--- Tasks for this exercise ---
1: Say whether each statement agrees with the news report on Mr Heng's death. Give yes or no, then quote the deciding words from the report. (a) The man who registered as Hong Ah Tu paid $2,500 at the Thomson Plaza clinic. (b) Ms Leong knew that Mr Heng had his fat removed in 2006. (c) The laser lipolysis in 2006 lasted 20 minutes.
2: Resume the news report on Mr Heng's death, starting after its final sentence, which describes the staff present during the liposuction.

--- Extracted text ---
[Start of section]
He watched his diet and worked out at the gym three times a week. But he was still not satisfied with his body.
He went to see a doctor in 2006 to undergo laser lipolysis, a procedure which uses laser to burn off fat.
Mr Franklin Heng Ann Tee, 44, the CEO of YTL Pacific Star, is believed to have used a fake name to register at the Thomson Plaza clinic.
Then, three years later, in December 2009, Mr Heng went for liposuction at Reves Clinic at Orchard Road. He died without regaining consciousness.
The cause of death was classified as multiple iatrogenic punctures of the intestines due to liposuction.
Yesterday, at the coroner's inquiry into his death, the court was told that on Jan 6, 2006, a man believed to be Mr Heng had gone to Ageless Aesthetic Medical Centre at Thomson Plaza.
He told the counter staff that his name was Hong Ah Tu and gave them his IC number, address and mobile phone number.
The court was told that the man had not provided the clinic with his identity card. But the IC number and address he gave was that of Mr Heng's.
He then consulted Dr Tan Kok Leong, who has been practising there for nine years.
After asking about laser lipolysis and the risks involved, he told Dr Tan that he wanted to remove some fat from his tummy.
He then signed a consent form and paid $2,500.
Under sedation, his abdomen was numbed and laser lipolysis was performed for 20 minutes. After resting for a while, he got dressed and left the clinic.
Four days later, he returned to have his stitches removed.
On Dec 30, 2009, Mr Heng underwent liposuction at Reves Clinic.
Mr Heng, who was divorced with two children, was living with his girlfriend, Ms Mabel Leong Mun Yee, 31, at that time.
Ms Leong, whose police statement was tendered in court, said she did not know Mr Heng had his fat removed in 2006.
Mr Heng left their Upper Thomson Road home at about 7am for the liposuction.
She said Mr Heng, who was "healthy and health-conscious", did not seem anxious and did not ask her to go with him
The court was told that Mr Heng was sedated during the 11/2-hour liposuction procedure.
As Dr Jim Wong performed the procedure, Dr Zhu Xiu Chun @ Myint Mying Kyi monitored his vital signs. A nurse was present.
[End of section]
--- Record extracts ---
[Start of section]
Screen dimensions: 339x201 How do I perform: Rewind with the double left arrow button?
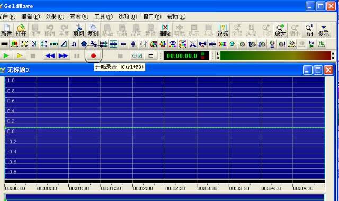50,56
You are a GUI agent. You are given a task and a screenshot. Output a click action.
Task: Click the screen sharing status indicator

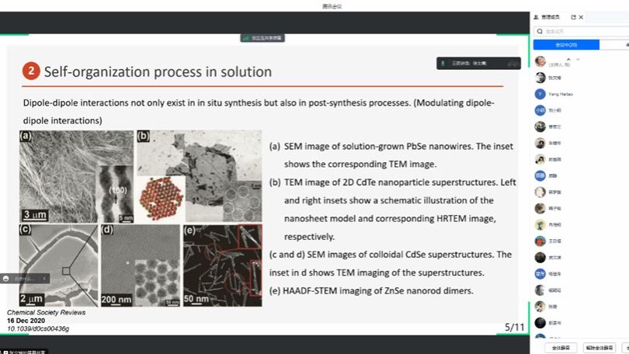[x=263, y=36]
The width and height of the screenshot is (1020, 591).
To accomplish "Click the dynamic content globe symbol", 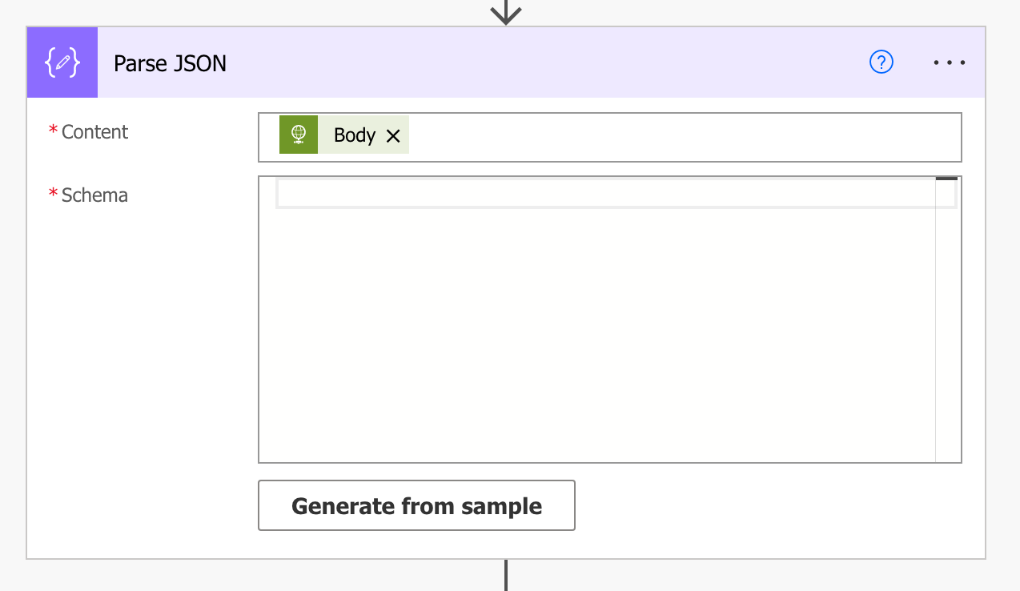I will [298, 134].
[End of section]
--- Answer section ---
1:
(a) Yes: "He then signed a consent form and paid $2,500."
(b) No: "said she did not know Mr Heng had his fat removed in 2006."
(c) Yes: "laser lipolysis was performed for 20 minutes."

2:
The doctor doing the surgery commented that "a lot of tough, fibrous tissue had built up at the lower abdomen due to his previous liposuction procedures" and that this made the insertion of surgical probes difficult.
The surgery ended at about 3.50pm after some of the fat removed from Mr Heng's back had been injected into his chest "for bulk".
The Dr Zhu then left, while Dr Wong and the nurse dressed Mr Heng's wounds.
Around 4.10pm, Dr Wong went for a toilet break. When he returned five minutes later, he noticed Mr Heng was pale and could not be awoken.
He called for an ambulance and began performing cardio-pulmonary resuscitation (CPR).
When the paramedics arrived at about 4.45pm, they continued performing CPR.
In the ambulance, a paramedic noticed that Mr Heng had no pulse. When they arrived at Tan Tock Seng Hospital at about 5pm, he had no spontaneous heartbeat or breathing. CPR was continued, but he died at 6pm.
In her statement to the police, Ms Leong said a forensic pathologist found 15 punctures in Mr Heng's organs, of which 13 were to the intestines.
The court was told yesterday that an expert witness, Dr Vincent Yeow, felt that "the procedure was not conducted in a manner that is acceptable to ensure patient safety".
Dr Yeow had told the police that "an occurrence of intra-abdominal penetration during liposuction is extremely rare and should not be considered an acceptable risk".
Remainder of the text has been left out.